**Obiettivo A**.
Traduci in inglese questa frase del brano sul martirio: "E i milioni di martiri del ‘900 e del primo decennio del nuovo secolo a tutte le latitudini e longitudini stanno lì a ricordarlo."
**Obiettivo B**.
Prosegui il brano sul martirio, ripartendo subito dopo la sua ultima frase.

**Estratto della fonte**.
12/09/2011
Paul Bhatti.
“Martiri e testimoni della fede”. Uno dei forum della prima giornata del 25° incontro internazionale di pace è dedicato alla dimensione del martirio, uno dei segni peculiari che marcano la fede della nostra epoca, e non solo quella delle comunità cristiane delle origini. Lo ha ricordato monsignor Marc Stenger nell’introdurre la partecipata tavola rotonda. «Il martirio della fede nel sangue nella nostra epoca è diventato patrimonio comune di cattolici, anglicani, protestanti, ortodossi», ricordava Giovanni Paolo II nel n. 37 dell’enciclica Novo Millennio Adveniente. E i milioni di martiri del ‘900 e del primo decennio del nuovo secolo a tutte le latitudini e longitudini stanno lì a ricordarlo. Martirio, dunque come marchio di ogni tempo della storia della fede cristiana. «È importante ricordare questi martìri in dimensione ecumenica», ha sottolineato Mons. Stenger, introducendo gli ospiti del forum, appartenenti a tutte le confessioni cristiane, «esse sono decisamente l’ecumenismo più convinto».

**Dati grezzi**.
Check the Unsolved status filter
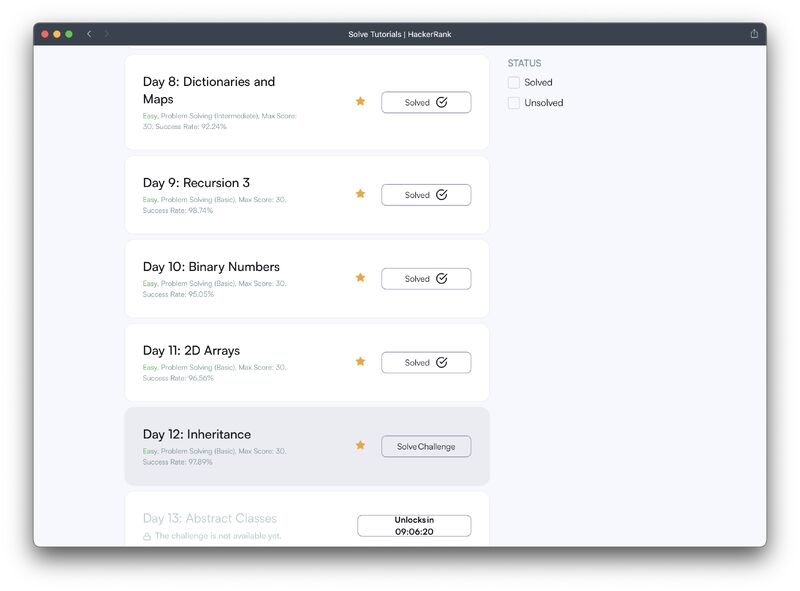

**Risultato dell'esercizio A**.
And the millions of martyrs of the twentieth century and of the first decade of the new century, at every latitude and longitude, are there to remind us of it.

**Risultato dell'esercizio B**.
Fra le testimonianze molto toccante quella di Paul Bhatti, fratello di Shabaz, trucidato dai talebani lo scorso 2 marzo. «Mio fratello ha dato la vita per la libertà religiosa e la sua morte ci ha lasciato afflitti e arrabbiati. Lui voleva una società, dove i diritti religiosi siano rispettati e per questo io oggi porto avanti il suo lavoro, perché il sogno di Shabaz in Pakistan si realizzi», ha testimoniato Bhatti, che oggi è consigliere speciale per le minoranze del Primo Ministro Yousaf Raza Gilani. Ha poi aggiunto: «Le minoranze religiose in Pakistan hanno perso un testimone e un attivista, io ho perso un fratello, un amico, un collega». Shabaz Bhatti, prima di diventare ministro per le minoranze religiose e di trovare la morte per mano di talebani estremisti, aveva cominciato la lotta per la tutela della minoranza cristiana fin da giovane e con risorse molto scarse. Il suo scopo, come ha ricordato il fratello, «era quello di liberare i fratelli cristiani perseguitati da un’oppressione fatta d’ingiustizia e intolleranza. Io ho scelto di continuare la sua opera e sono sicuro che lui mi protegge dal posto della casa di Dio da cui mi guarda», ha concluso.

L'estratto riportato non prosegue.